The ‘Foreclosure Factories’ Vise; The predatory tactics of some mortgage servicers are squeezing homeowners
The December 25, 2006, story described the Rimstad family of Minnetonka, Minnesota, who refinanced their house in 2004 to replace a furnace and pay for a daughter’s wedding, then saw monthly mortgage payment leap as their adjustable mortgage jumped three full percentage points, or, as these things are measured on Wall Street, 300 basis points.
On Dec. 5, Option One Mortgage Corp., a Kansas City (Mo.)-based unit of H&R Block Inc. (HRB), foreclosed because the Rimstads owed more than $18,000 in late charges and attorney’s fees, on top of their past-due payments. After 24 years under the same roof, the Rimstads face an uncertain future. “I don’t know what will happen to us,” says Randy, 57. “We don’t have any place to go.” Option One says it can’t comment on the specific amount owed, but that it has been working with the Rimstads and will continue to “explore options toward a solution.”
H&R Block.
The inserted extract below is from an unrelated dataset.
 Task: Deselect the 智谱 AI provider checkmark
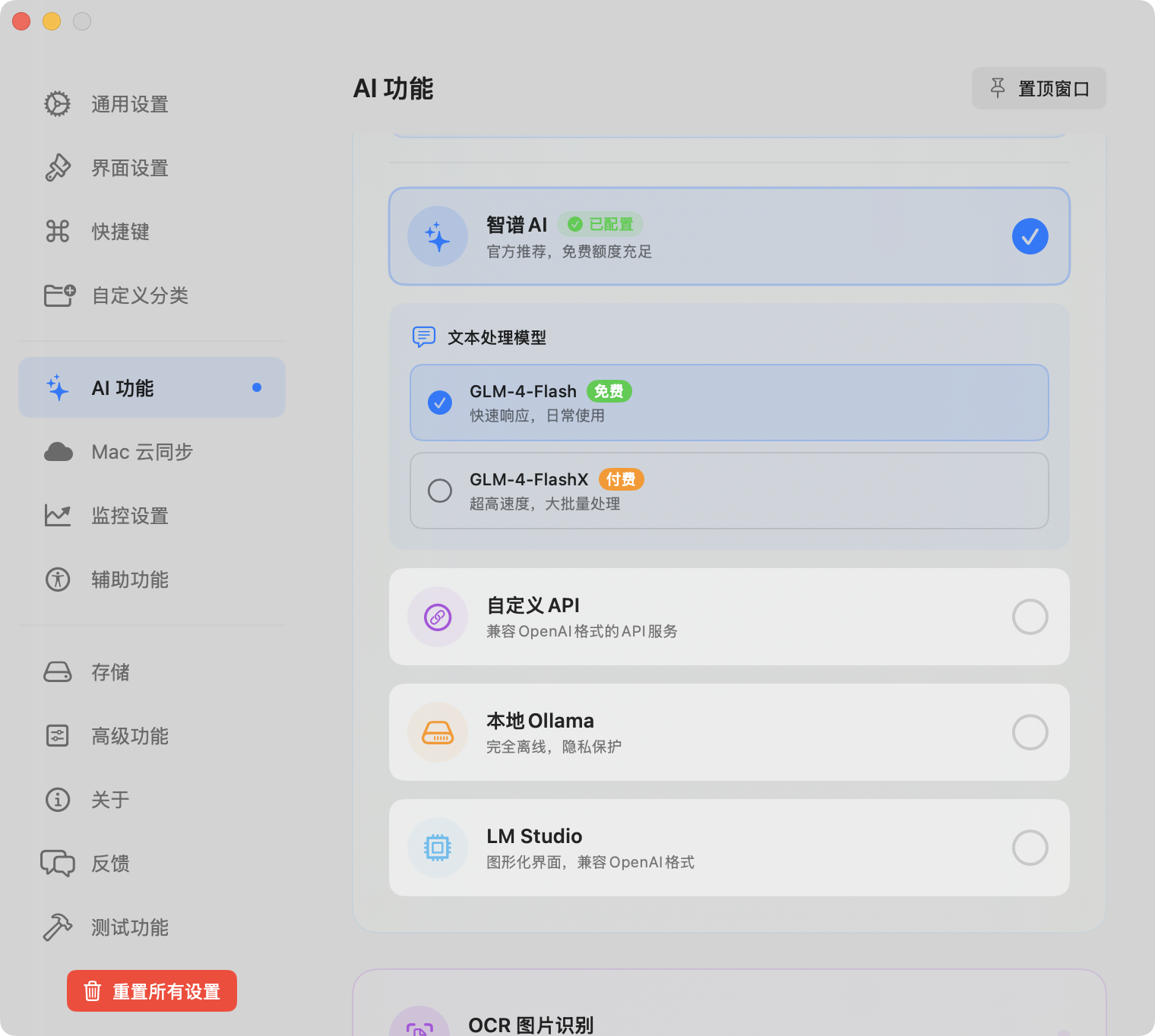(x=1030, y=236)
Who knew? They seemed so friendly. And the broadening graph:
Millions of other families in the U.S. could soon find themselves in the same dire straits. Some $1.2 trillion in adjustable mortgages will shift to higher rates in 2006 and 2007, more than half of which are to borrowers with less-than-perfect credit, or subprime borrowers, like the Rimstads.
That’s $1.2 trillion, with a “t,” in adjustable mortgages, issued when rates were at historic lows and could only go in one direction. Anybody out there regulating this system?
But nothing beats sustained, drumbeat coverage from a daily newspaper—even if it reads a bit, um, dryly at times. The Times did that. Good for it.
The business press performs a useful role when it allows sophisticated reporters to get into the weeds of complex financial situations, question industry assumptions, point out conflicts, and report back warnings. Not all of these stories are for the general reader. That’s why there’s a business page. Many should be targeted at equally sophisticated top decisions-makers—regulators overseeing the industry, money managers buying its products, and top executives edging further out on the risk curve—to provide the information they need to make decisions.
Among other benefits, this kind of journalism obviates the need for authoritative “explanatory” pieces about how the unfortunate crash just happened and how warnings signals were available for anyone bothering to look.
[1]
Dropping The Ball
How the credit-rating agencies got in the middle of the subprime-lending crisis. And why it could be getting worse.